Mckenzie Flyfishers Defend Wild Chinook Salmon

photo: USFWS
photo: USFWS

It’s a tough time to be a Chinook salmon, but members of the McKenzie Flyfishers and the Steamboaters are trying to make things easier for the threatened fish. Concerned by what they say are poor management practices in hatcheries that allow wild fish to breed with hatchery fish, changing their genetic integrity and making them less fit for survival, the Western Environmental Law Center (WELC) filed a lawsuit Dec. 2 against the Oregon Department of Fish and Wildlife (ODFW) and the U.S. Army Corps of Engineers in a move to stop these agencies from violating the Endangered Species Act (ESA) and to encourage government agencies to work together to come up with a genetic management plan.

“The number of fish used by the fishery is far in excess of what is appropriate in the basin, particularly in the main stem where there is a lot of intermingling of hatchery and wild fish,” says Pete Frost, attorney for WELC. “To operate legally, the hatchery needs a genetic management plan, and there isn’t one for this hatchery.
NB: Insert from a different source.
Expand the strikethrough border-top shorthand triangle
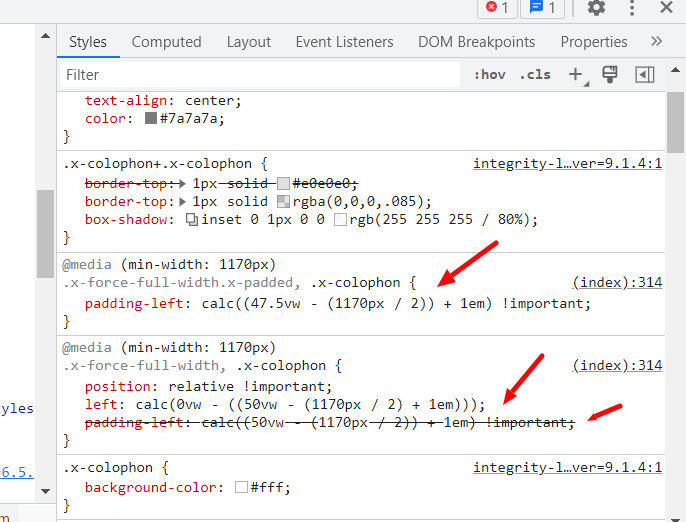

McKenzie Flyfishers is not going to prejudge what that plan may do, but at this stage they are seeking to compel these agencies to comply with the ESA.”
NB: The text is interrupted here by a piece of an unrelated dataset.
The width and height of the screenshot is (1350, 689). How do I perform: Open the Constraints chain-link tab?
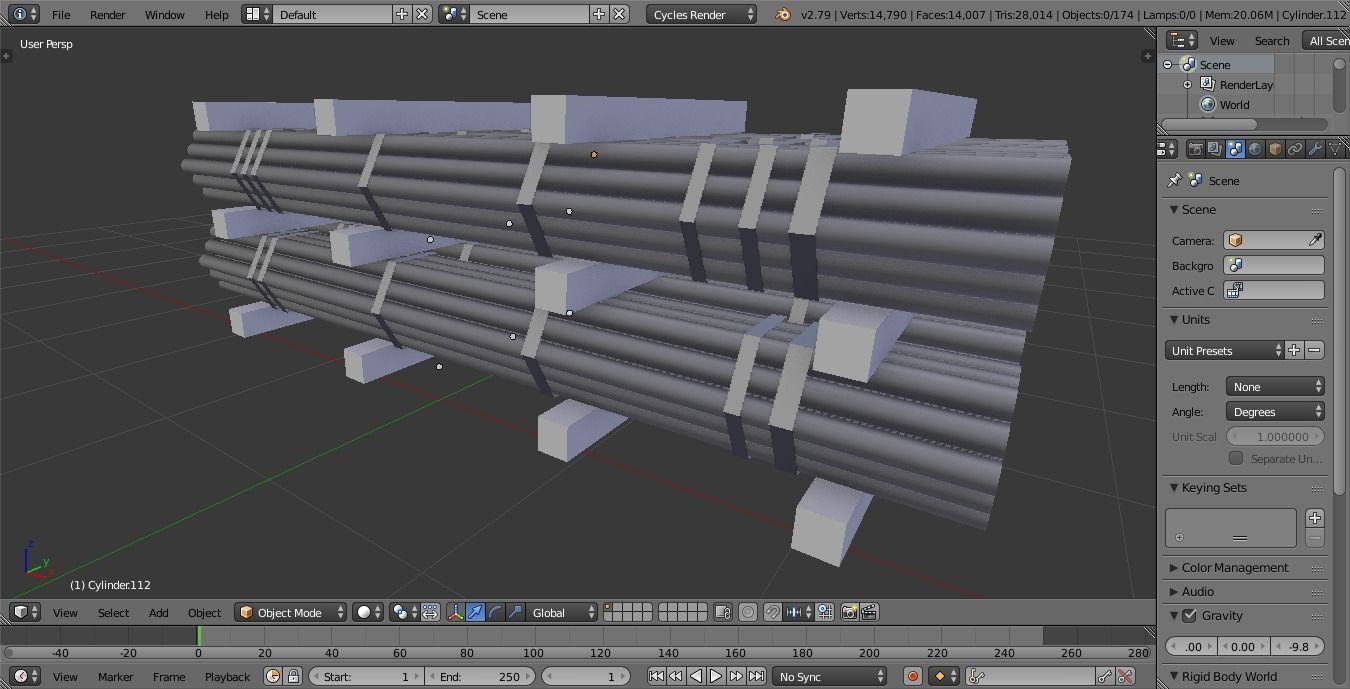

Chinook salmon are considered threatened in the Willamette River basin under the ESA. According to the lawsuit, 46,000 adult spring Chinook salmon returned to the McKenzie River in 1941, but with the introduction of dams and hatchery practices, those numbers have dropped dramatically. Studies of steelhead and trout show that fish raised in hatcheries don’t face the same obstacles to survival that wild fish face, and as they breed and pass along their genes, they lose their natural ability to survive that wild fish have developed over many generations. Dave Thomas, secretary for the McKenzie Flyfishers, says that when hatchery salmon genes mix with wild salmon genes, the original genetic integrity of the salmon becomes lost.

According to Arlen Thomason, a retired molecular biologist and board member of the McKenzie Flyfishers, about 1,000 wild Chinook salmon now return to the McKenzie River, supplemented by 8,000 hatchery-raised salmon.

“There’s a big difference between hatchery salmon and wild salmon,” Thomas says. “The descendents of those hatchery fish are less fit, and when they interbreed, they contaminate the wild population.”

ODFW Fish Communications Coordinator Jessica Sall says that it is not ODFW’s policy to comment on active lawsuits. The lawsuit compels ODFW and the U.S. Army Corps of Engineers to release fewer hatchery spring Chinook salmon into the McKenzie River and requests that the rate of genetic introgression be better managed to prevent further intermingling and loss of genetic integrity.